After retiring from Thermax, she took to social work, and in 2010 was awarded the Padma Shri for Social Work by the Government of India. She is chairperson of Teach For India.
She was nominated to Rajya Sabha, the Upper House of Indian Parliament on 26 April 2012, by President Pratibha Patil.

As per Forbes list of India’s 100 richest tycoons, dated October 9, 2024, Aga is ranked 67th with a net worth of $4.7 billion.

== Early life and education ==

Anu Aga was born to a Parsi Zoroastrian family on 3 August 1942 in Bombay.

She graduated with a B.A. in economics from St Xavier's College, Mumbai, and with a post graduation in medical and psychiatric social work from the prestigious Tata Institute of Social Sciences (TISS), Mumbai. She had also been a Fulbright Scholar and studied in the United States for four months.

==Personal life==
Anu was married to Rohinton Aga, a graduate of the Harvard Business School and gave birth to a daughter, Meher, and a son, Kurush. Rohinton died in 1996 of a massive stroke, and a little over a year later, her son Kurush died at the age of 25 years. Today, Arnavaz 'Anu' Aga lives in Pune, Maharashtra.

Her daughter, Meher Pudumjee is the current Chairperson of Thermax, taking over from her mother in 2004. She is a post-graduate in chemical engineering from the Imperial College of Science and Technology, London and joined Thermax in September 1990, and is also a member of the Confederation of Indian Industry's (CII) Family Business Forum and the Young Indians (YI).

==Career==
Anu started her career in Thermax in 1985 and later headed its human resources division from 1991 to 1996. After the death of her husband, Rohinton Aga, she took over as Chairperson of Thermax, retiring in 2004 and succeeded by her daughter and company vice-chairperson, Meher Pudumjee. Anu has since remained on the company's board of directors, and is involved with social work.

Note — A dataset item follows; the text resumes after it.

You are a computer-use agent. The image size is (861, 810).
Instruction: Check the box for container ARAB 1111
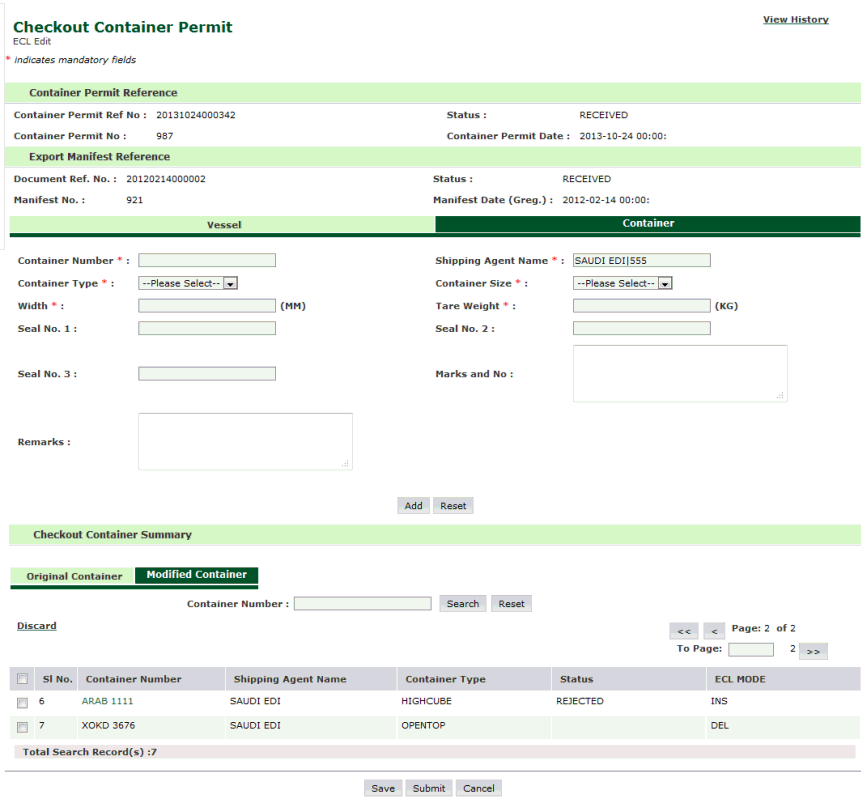(22, 702)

As a Member of Parliament in the Rajya Sabha, she served on several committees, including the Committee on Personnel, Public Grievances, Law and Justice from May 2012 to May 2014, and again from September 2014 to the present. She was also a member of the Parliamentary Forum on Children from August 2012 to May 2014, the Committee on Empowerment of Women from September 2012 to September 2013, and the Committee on Commerce from August to December 2012.

==Awards==
- Mumbai Women of the Decade Achievers Award
- 'Power Brands: Bharatiya Manavata Vikas Puraskar (BMVP) – Edition 2019' for business leadership and philanthropy.
- Padma Shri award in 2010.
- Lifetime Achievement Award by MAEER's MIT group, Pune in 2015.